Let me explain "print-on-demand". In the old model, a publisher does a print run -- a thousand, ten thousand, a hundred thousand books printed up -- depending on expectations and promotion budget. These books would then be stored in a warehouse, distributed to bookstores, sold to make up the money spent -- or not. The returns had to be dealt with, and were often just pulped if the book did not do as well as expected. Very expensive, and very wasteful of trees, gas, warehouse space, and therefore quite limiting as to what was published, i.e. only those books that stood a good chance of surviving the gauntlet: best-sellers, genre books of the moment. But not the kind of literary material I heard at the readings.

Print-on-demand, on the other hand, prints a book only after it is ordered and sold. No wasted trees, no warehouse rents, no truck gas. Someone orders a book, or ten, or a hundred, the file goes into the computer, and the printer prints, binds, and ships the copies. This has got to be the wave of the future on a shrinking planet, we thought.
And then there are e-books. You take a manuscript, format it correctly, upload it, and there it is, ready to be downloaded. No paper at all, everything cheap and instant.

These were the technologies with which we wanted to experiment. We thought, too, that we'd like to try another kind of "business" model, one where authors got everything and publishers just enough to survive to publish again.

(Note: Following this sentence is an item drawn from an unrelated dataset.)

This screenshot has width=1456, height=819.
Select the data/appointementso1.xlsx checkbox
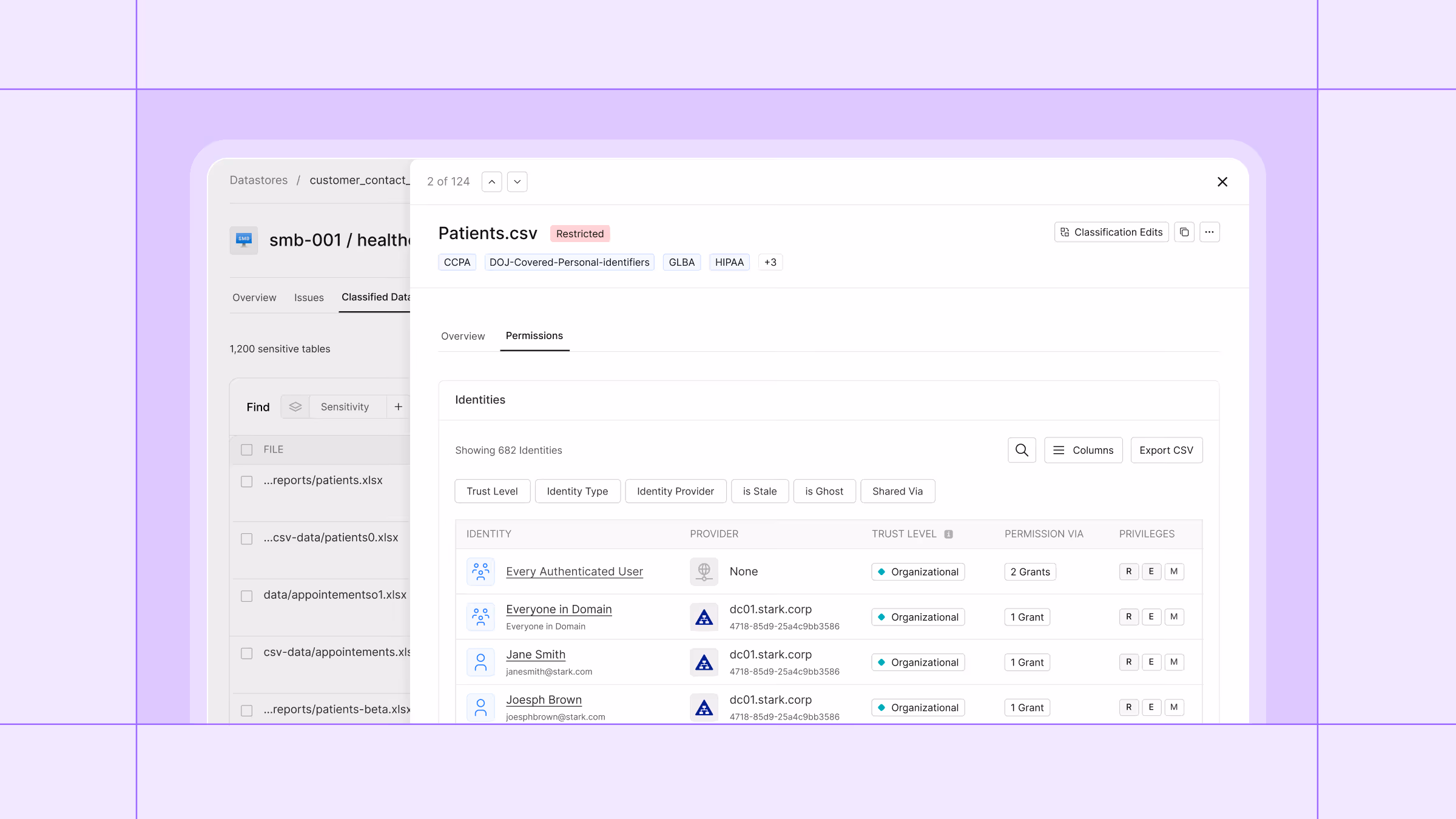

The old way: A paperback edition of one of my novels, for instance, sell a for $15. I get 75¢. (Bookstore pays publisher $7.50, author gets 10% of that sale.) Fomite, using volunteer labor, can give its authors 80% of net income, and take only 20% to cover costs of ISBN numbers, galleys, shipping, website rental, software, etc. If people want, they may actually make some money from their books.

It turns out we can make beautiful books and ebooks very cheaply. The problem remains: how to bring attention to them with essentially zero advertising budget. In union there is strength. A little strength. Each of Fomite's books are advertised in every other Fomite book. Every author brings his or her network to others, and can share review and reading sites. We try to keep Fomite authors in touch with one another for collective efforts, pooling resources for advertising or event participation, and utilizing each other's web skills as we enhance our own.

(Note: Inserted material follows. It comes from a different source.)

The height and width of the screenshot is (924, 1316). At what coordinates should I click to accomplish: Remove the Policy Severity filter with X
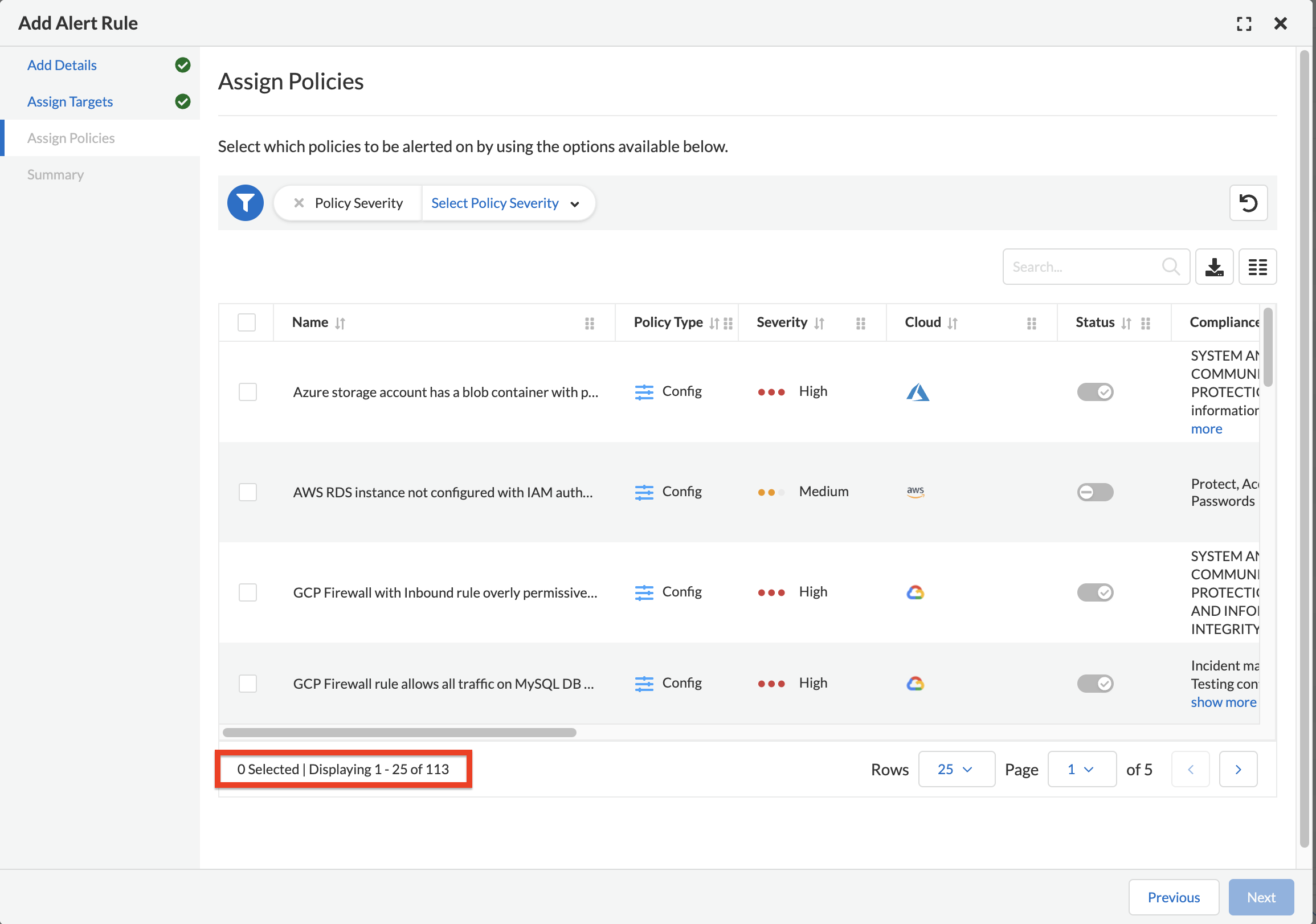299,203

Donna, a quilter and photographer, is having a great time designing books and covers, and solving tech problems. She can separate Fomite work from her day job. For me, it's more difficult. My job is writing novels. And it's hard to write novels when you spend your days looking at other people's work on the screen. It's hard to say no. It's even harder to edit the work of other writers, especially good ones.

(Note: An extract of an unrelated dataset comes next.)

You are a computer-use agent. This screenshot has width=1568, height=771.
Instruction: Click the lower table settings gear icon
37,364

But I think we're doing a good thing, contributing to the writing community, and in some small way to the evolution of American culture. We intended to publish novels, short stories, and poetry which might not otherwise appear in the current publishing environment. Non-fiction, we thought, sells well enough without us, but I was open to something sufficiently strange, and now we've found it with a book called The Derivation of Cowboys and Indians. So I guess we now publish odd-enough non-fiction. And then we thought we'd see how graphics came out, so we are doing a volume of Bread & Puppet Kasper Komix and Tragix. That's way more than we had planned. We wanted to debut Fomite with six local authors. Now we have eighteen -- one from Bulgaria. We'll reopen for submissions at once we catch up with ourselves.